Now I pride myself on being a pretty cool guy, not easily bamboozled. My first thought was that she was pulling my leg, but her expression, deadly serious and intense, kept me from laughing out loud.
“Pluto?” I bleated.
“Yes. You know, the smallest and furthest planet.”
“Ex-planet,” I corrected, trying to recover a little ground. “It has been downgraded to dwarf planet.”
An expression of annoyance crossed her flawless face. “Yes, we found that rather demeaning, but we have come to terms with it.”
“We?” I asked weakly, as I tried desperately to hold up my end of this bizarre conversation.
“Our church members. Pluto is the center of the Universe. It’s terrible that the International Astronomical Union doesn’t even recognize its importance.”
“How many members does your church have?” I asked, struggling gamely to keep it going.
“It varies. Twelve to fifteen. At the moment we are down to twelve.”
“Why do you think Pluto is made of Limburger cheese?”
“We don’t think it is. We know it is.”
“But how can you know that? Nobody has ever been there, and we have only faint and blurry images.”

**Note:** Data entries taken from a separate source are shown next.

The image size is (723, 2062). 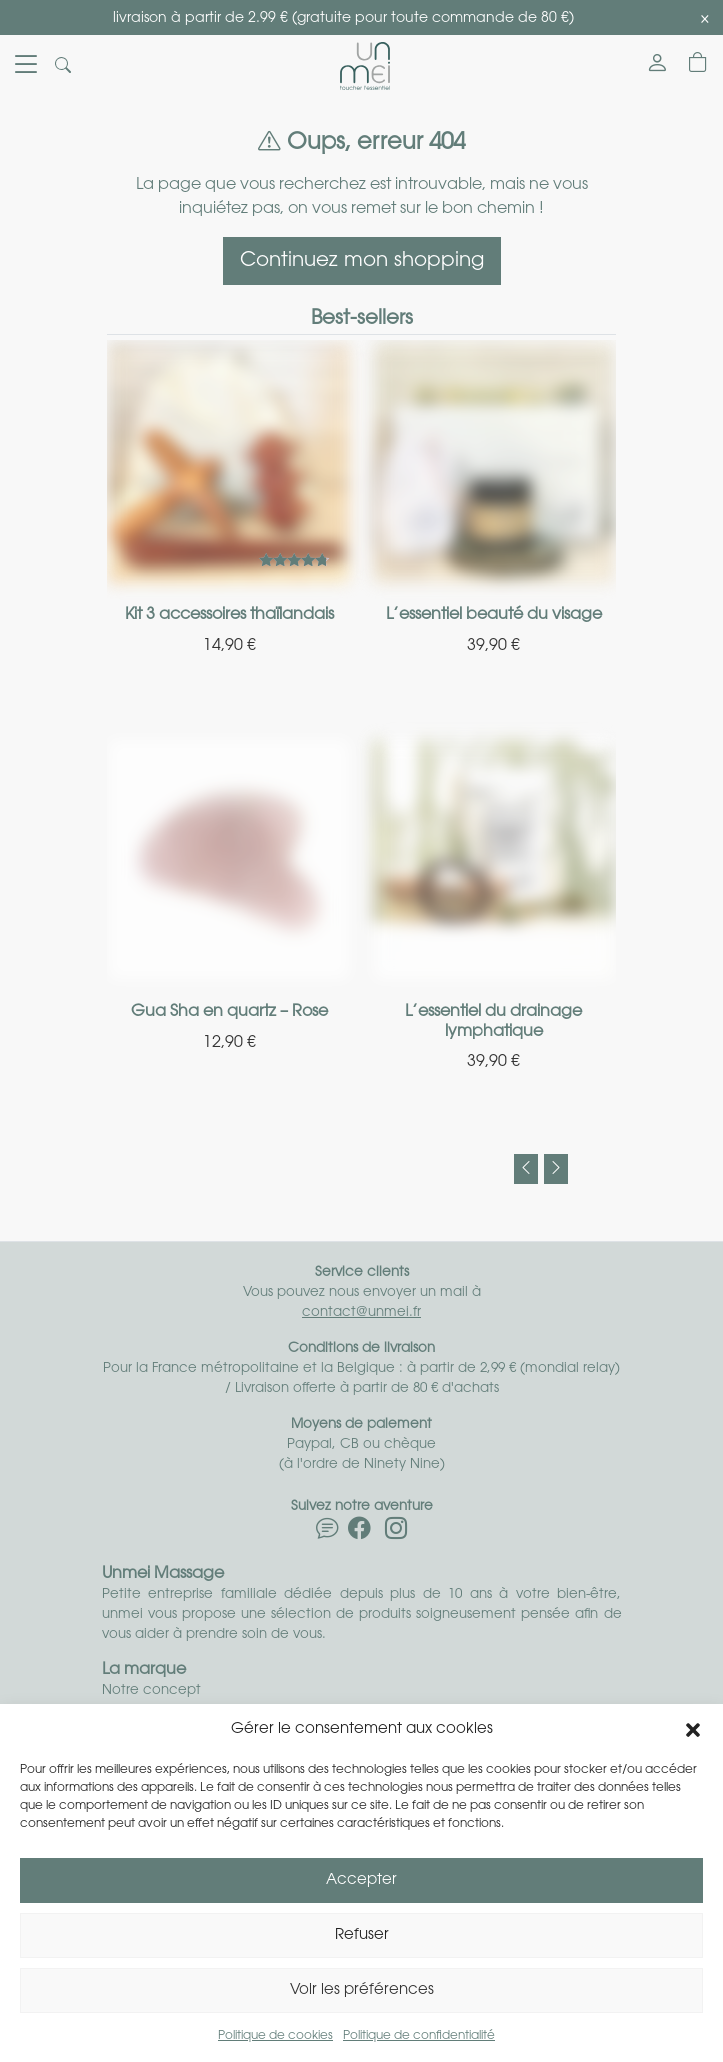 I want to click on [button], so click(x=693, y=1730).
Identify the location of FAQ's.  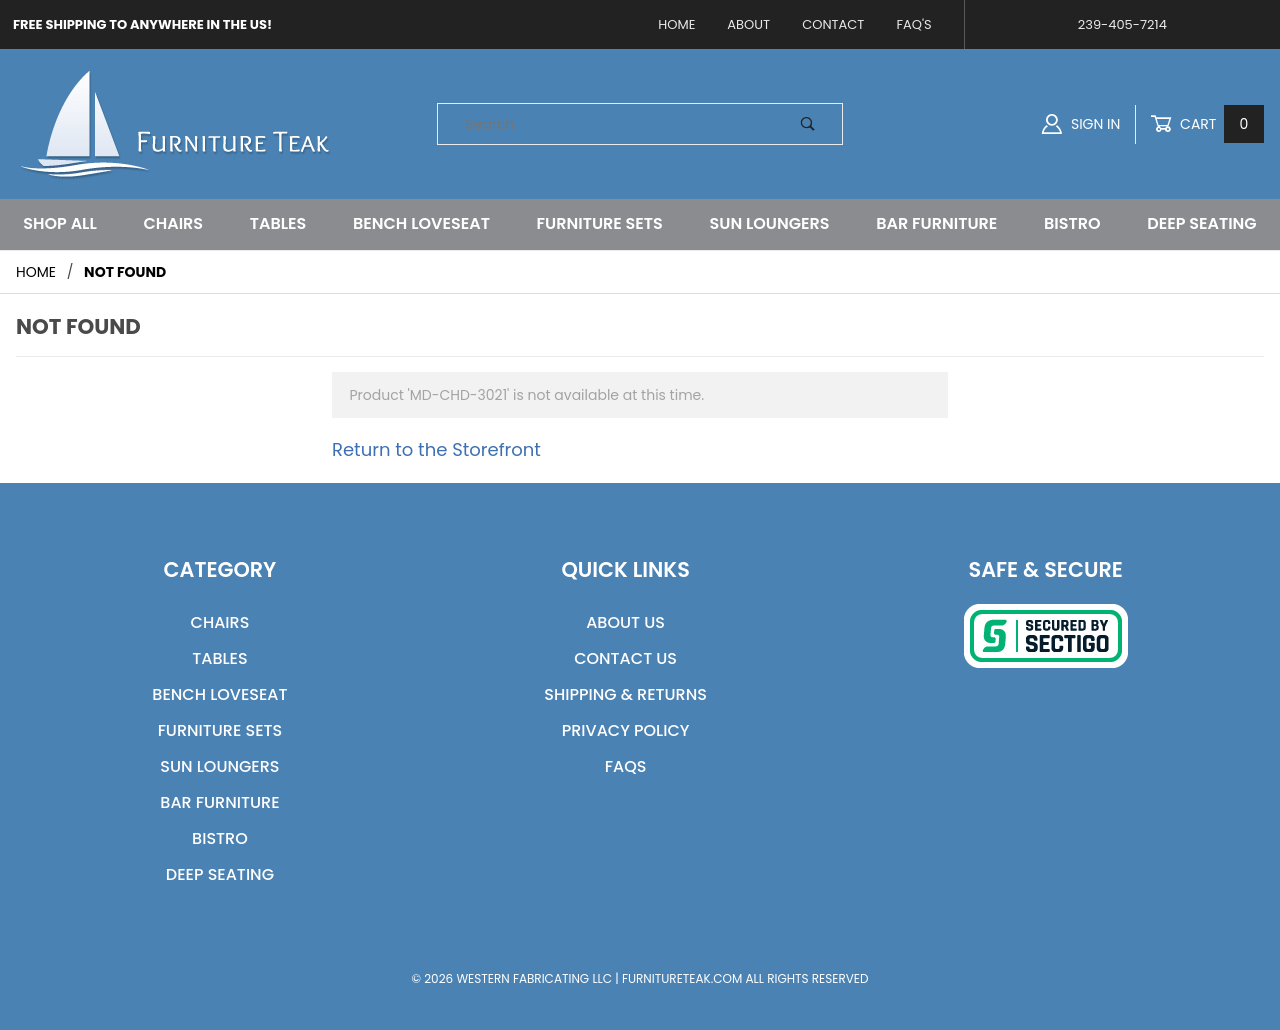
(913, 24).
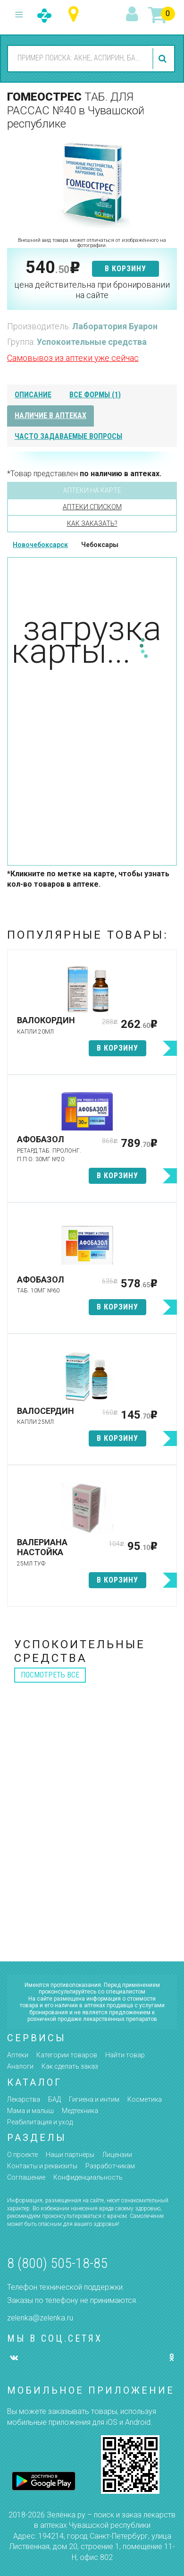 The width and height of the screenshot is (184, 2576). What do you see at coordinates (110, 2166) in the screenshot?
I see `Разработчикам` at bounding box center [110, 2166].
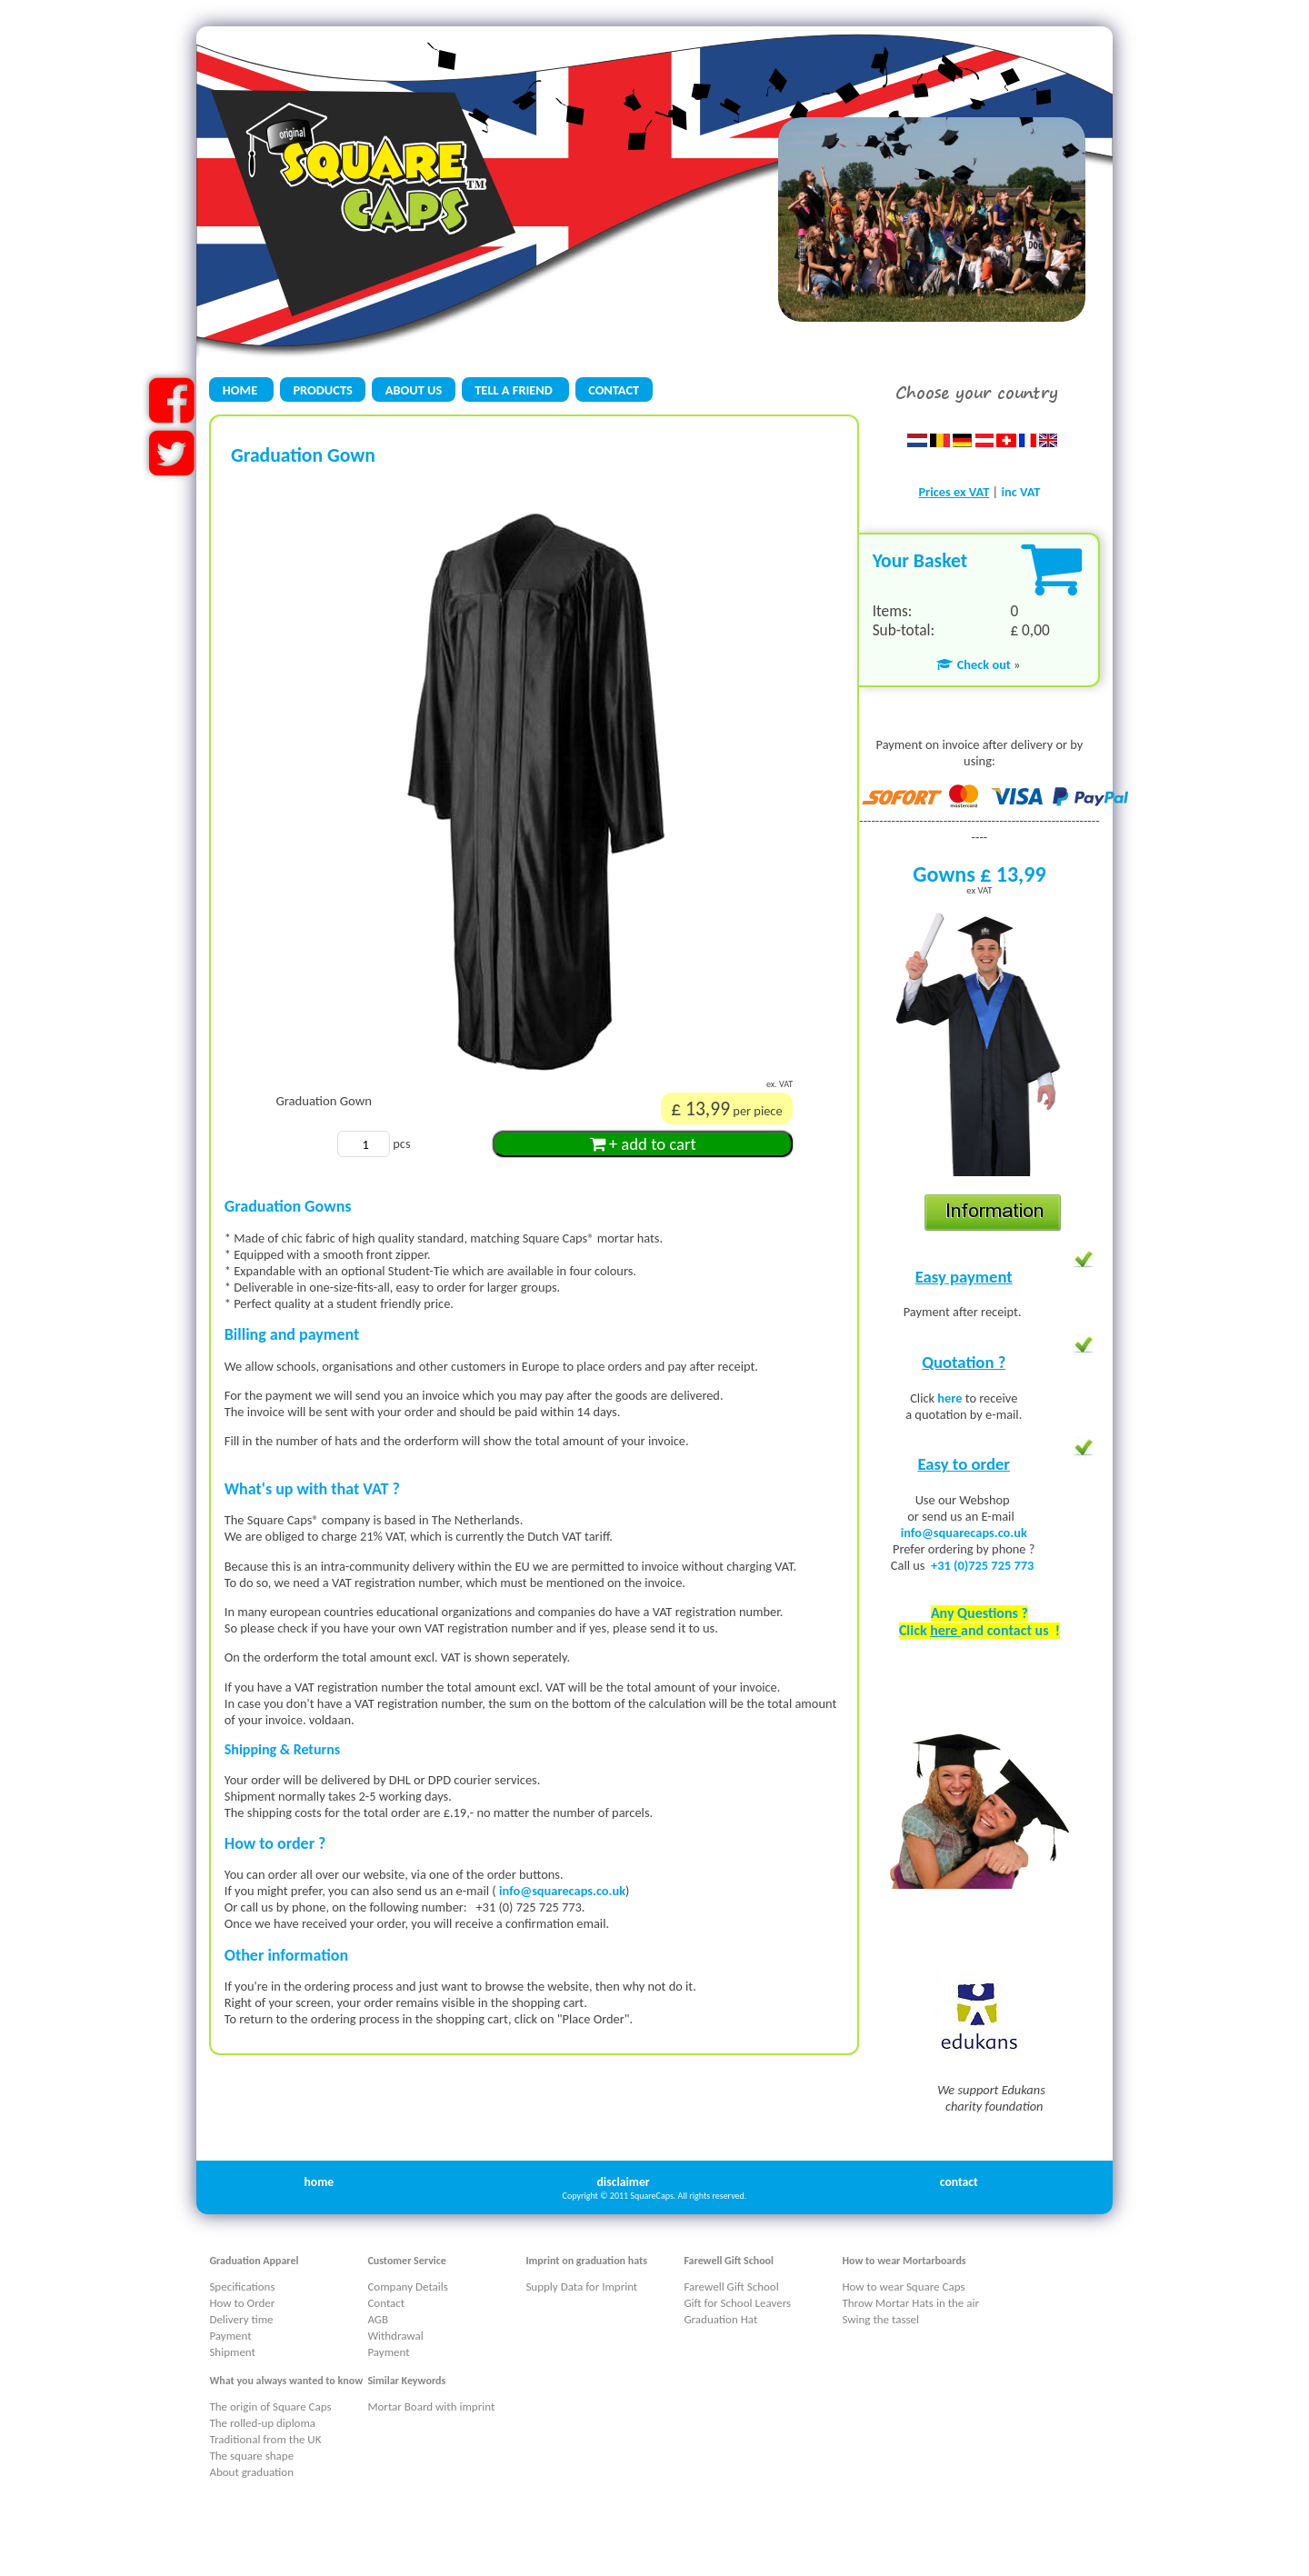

“We just know,” she said, smiling an incandescent smile that made me wish I were forty or fifty years younger.
“Look,” I said. “Limburger cheese is made from cow’s milk. I think it is highly unlikely that there are cows on Pluto. So it seems to me that it is also highly unlikely that there is any Limburger cheese there.
She looked at me as if I were a child and said very condescendingly, “You must be a scientist. Your thoughts and logic are all based on your experiences here on earth. Limburger cheese is just a bunch of chemicals, and the Creator could easily make all of it that he wanted.”
“Creator? What Creator?”
Now she was eyeing me like I was an idiot.
“God, of course.”
Now I was really confused! How did we get from Limburger cheese to God?
“You think that God exists?”
She looked at me with those gorgeous eyes, and blinked. “How else can you explain all that Limburger cheese?”